The question is whether we have really moved on from Deque’s 2018 “Five Ways in Which Artificial Intelligence Changes the Face of Web Accessibility”.
- Automated image recognition,
- Automated facial recognition,
- Automated lip-reading recognition,
- Automated text summarization,
- Real-time, automated translations.
Visiting the GAAD events page is often a good way to find out as many companies and organisations world wide share what they have achieved over the year, such as Google with its Machine Learning for Accessibility where they discuss Voice Access, Lookout, and Live Transcribe along with Sound Notifications for Android on May 19, 8:15 PM and Microsoft with its AI powered 365 event and others also listed on the Access 2 Accessibility site.
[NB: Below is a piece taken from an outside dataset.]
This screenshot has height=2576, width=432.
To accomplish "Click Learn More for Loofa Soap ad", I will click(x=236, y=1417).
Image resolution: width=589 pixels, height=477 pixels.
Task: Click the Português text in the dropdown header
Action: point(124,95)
There is an AI for Accessibility Hackathon (Virtual) on May 24th – June 29th 9-10am BST (Beirut, Lebanon) run by the ABLE CLUB American University Of Beirut. This competition is aimed at rallying talents and fostering the regional development of the innovative entrepreneurship community related to artificial intelligence while also increasing social inclusiveness.
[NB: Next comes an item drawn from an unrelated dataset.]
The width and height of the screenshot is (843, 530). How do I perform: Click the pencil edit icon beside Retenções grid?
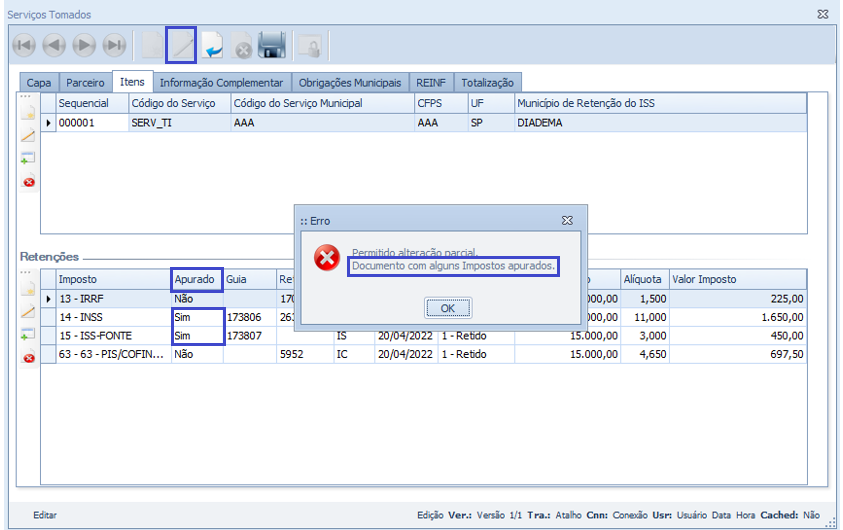pos(28,312)
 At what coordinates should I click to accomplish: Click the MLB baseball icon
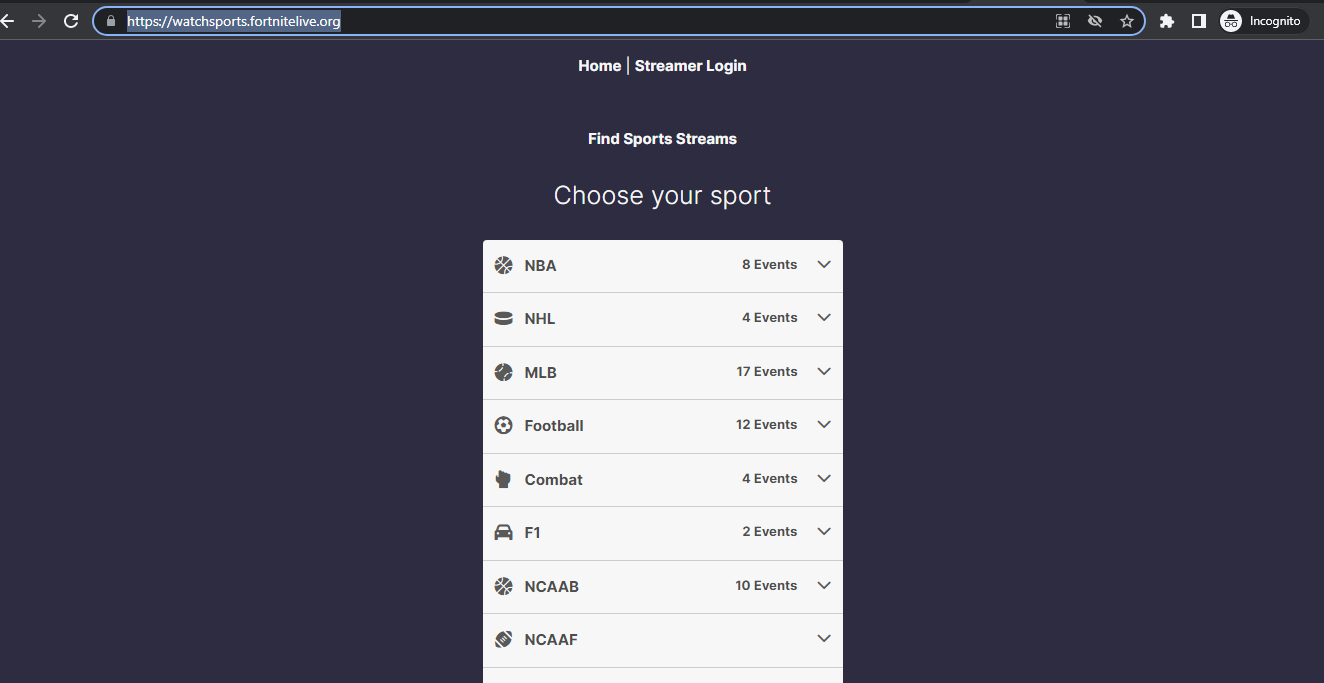pos(503,371)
AccessiBe.com uses machine learning and computer vision technologies for image recognition and OCR as it scans web pages for accessibility issues, just as our Group Design Project team used similar technologies on Web2Access to highlight alt tags that were possibly a poor representation of an image on a website and where overlaps occurred when zoom was used as well as a visualisation of a site on a mobile phone if it failed WCAG guidelines.
However, still to come is Apple’s use of AI for screen recognition on iOS 14, where it “uses on-device intelligence to recognize elements on your screen to improve VoiceOver support for app and web experiences” such as detecting and identifying “important sounds such as alarms, and alerts you to them using notifications.”
So let’s all celebrate the improvements in digital accessibility that AI can bring, whilst making sure that one day there will be no need to have an AccessiBe YouTube video about “why web accessibility matters.” It will just be something we can take for granted! Equal Access for All.